In Seven Questions, we interview writers, editors, designers, and others in publishing. Today we welcome Rebecca Makkai to the blog. Her story “The Way You Hold Your Knife” first appeared in Ecotone and is now also in Astoria to Zion: Twenty-Six Stories of Risk and Abandon from Ecotone’s First Decade.
What books are open on your desk right now?
I don’t read at my desk (I sit here enough as it is) so nothing’s open right now except the New Yorker, and only because I was messaging a friend to add to our ongoing conversation about the way the New Yorker is so unflattering in its physical descriptions of its subjects. Seriously, don’t ever give a quote to them or they’ll say you look like an angry rabbit with crooked teeth.
Where did the idea for “The Way You Hold Your Knife,” your story in Astoria to Zion, come from?

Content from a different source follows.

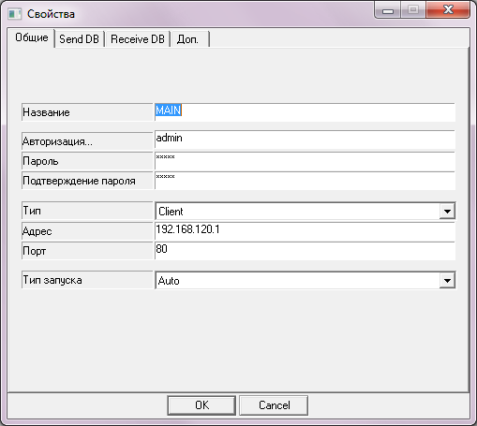Select the Client combo box field
This screenshot has width=477, height=426.
coord(305,212)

I was still teaching an elementary Montessori class at the time, and two of my students had chosen to do a report on bogs, which quickly turned into a report on bog mummies. Then I remembered a college professor telling a story about her grad school roommate, an archeology student who didn’t want to be buried in a grave but left somewhere unusual so she could give someone “the joy of discovery.” I put those together—along with some scandalous rumors from my undergraduate days—and had the makings of a really strange story.
If you could change one thing about a classic work of literature, what would it be?

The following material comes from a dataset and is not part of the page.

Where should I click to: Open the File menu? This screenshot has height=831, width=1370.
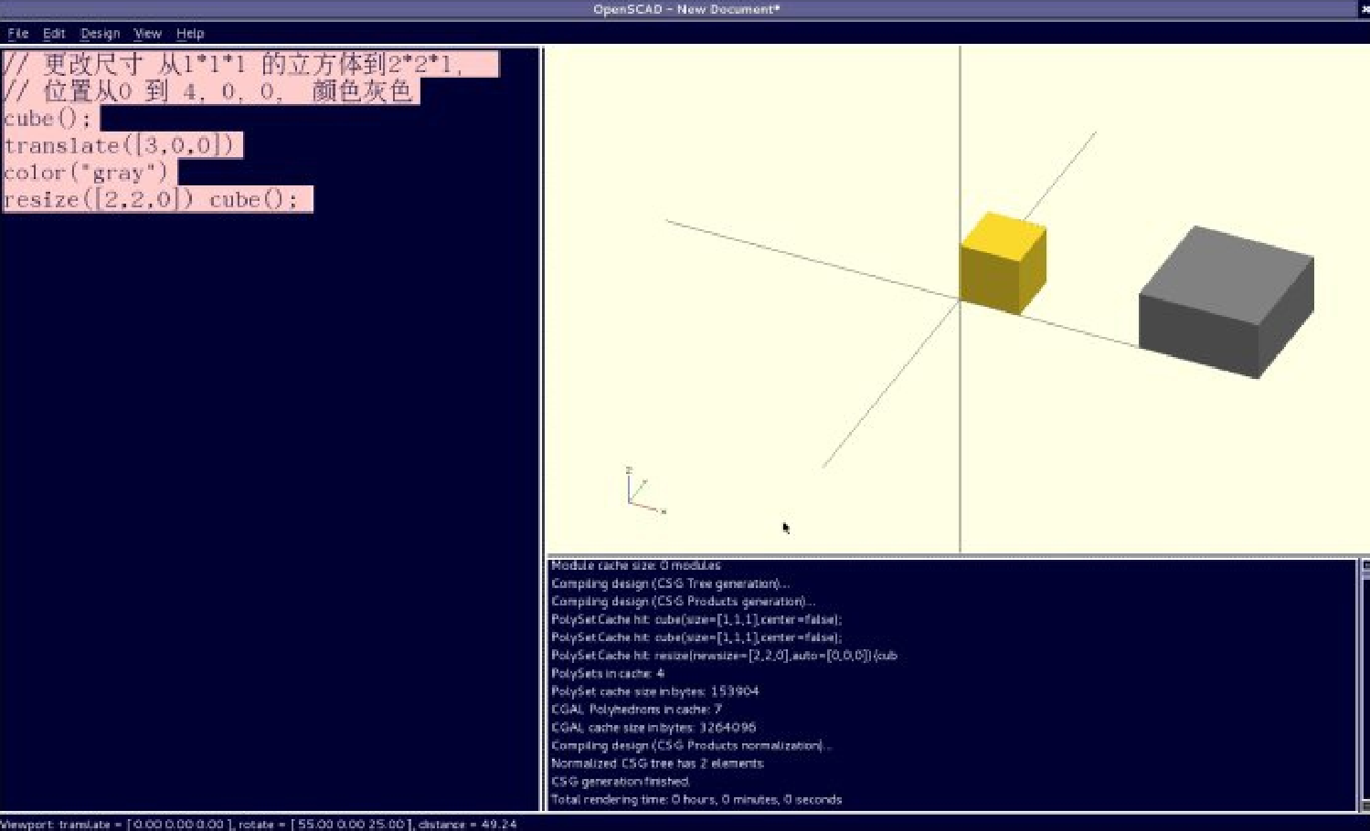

It’s not a classic in the strictest sense, but I wish I could take Jennifer Egan’s The Keep and give it a better cover. It might be my favorite contemporary novel, and it has a somber cover that doesn’t do enough to hint at the fun and narrative trickery inside.

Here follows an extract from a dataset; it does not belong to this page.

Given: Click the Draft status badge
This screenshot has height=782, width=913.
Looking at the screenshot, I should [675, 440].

What emerging author or first book are you most excited about?
Pamela Erens’s The Virgins isn’t technically her debut, but I think it has announced her voice in an unignorable way. You should read it immediately.
Name a book you bought for its cover.
Flappers: Six Women of a Dangerous Generation by Judith Mackrell. I’m halfway through, and it hasn’t disappointed.
What was your inspiration for The Borrower?
The Borrower is, in part, about a young boy whose parents have enrolled him in anti-gay therapy. And this was the initial inspiration for the book—my learning that these programs existed, and for children as young as nine. Out of that grew this whole crazy story about a boy who runs away and kidnaps his favorite librarian. Somewhere along the way, it got to be about the Russian mafia and a troupe of actors and a bunch of other stuff too. I never quite understand how these things grow. I think they work a lot like dreams.
Lightning round
Typing or longhand? typing
Silence or music? silence
Morning or night? morning
E-reader or print? print
Vowel or consonant? Oh, I thought that said “croissant” at first. Now I’m just disappointed.
Train or plane? train
Bookmark or dog-ear? dog-ear
Cake or pie? wine
Mountains or sea? sea
Dog or cat? dog
Rebecca Makkai is the author of two novels, The Hundred-Year House and The Borrower, a Booklist top ten debut, an Indie Next pick, an O, The Oprah Magazine selection, and one of Chicago Magazine’s choices for best fiction of 2011. Her short fiction was chosen for The Best American Short Stories in 2008, 2009, 2010, and 2011, and has been featured in The Best American Nonrequired Reading, New Stories from the Midwest, Best New Fantasy, and several college literature textbooks. Her stories appear in Harper’s, Tin House, Ploughshares, and New England Review, and on public radio’s This American Life and Selected Shorts. She teaches at Lake Forest College, StoryStudio Chicago, and Sierra Nevada College.